> [Entries supplied]:

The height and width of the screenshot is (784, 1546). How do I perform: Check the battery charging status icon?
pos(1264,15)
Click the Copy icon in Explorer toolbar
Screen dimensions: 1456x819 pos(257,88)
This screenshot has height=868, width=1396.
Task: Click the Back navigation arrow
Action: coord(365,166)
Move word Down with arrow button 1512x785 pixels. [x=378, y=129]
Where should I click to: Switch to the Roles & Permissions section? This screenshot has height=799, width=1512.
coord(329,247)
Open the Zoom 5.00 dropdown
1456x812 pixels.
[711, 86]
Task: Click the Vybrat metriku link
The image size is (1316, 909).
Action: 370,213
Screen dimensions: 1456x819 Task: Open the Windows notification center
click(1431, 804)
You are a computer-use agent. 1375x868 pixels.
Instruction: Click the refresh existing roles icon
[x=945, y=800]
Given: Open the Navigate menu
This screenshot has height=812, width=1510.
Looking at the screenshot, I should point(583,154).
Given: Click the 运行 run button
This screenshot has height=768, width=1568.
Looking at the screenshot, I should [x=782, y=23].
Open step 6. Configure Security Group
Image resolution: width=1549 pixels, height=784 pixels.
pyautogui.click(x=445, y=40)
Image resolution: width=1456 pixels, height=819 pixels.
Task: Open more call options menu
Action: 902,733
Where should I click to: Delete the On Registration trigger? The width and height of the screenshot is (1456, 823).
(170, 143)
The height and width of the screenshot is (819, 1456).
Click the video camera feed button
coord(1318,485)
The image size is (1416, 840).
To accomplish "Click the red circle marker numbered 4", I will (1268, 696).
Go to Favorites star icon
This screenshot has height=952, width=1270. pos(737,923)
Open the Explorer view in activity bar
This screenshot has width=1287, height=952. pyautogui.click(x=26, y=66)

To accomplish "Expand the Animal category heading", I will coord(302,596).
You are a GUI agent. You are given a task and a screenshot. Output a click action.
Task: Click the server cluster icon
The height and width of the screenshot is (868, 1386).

> [Action item]:
Lines of the material may hold the string "accomplish". Copy each one that does.

> [Response to the exercise]:
To accomplish "Click the red circle marker numbered 4", I will (1268, 696).
To accomplish "Expand the Animal category heading", I will coord(302,596).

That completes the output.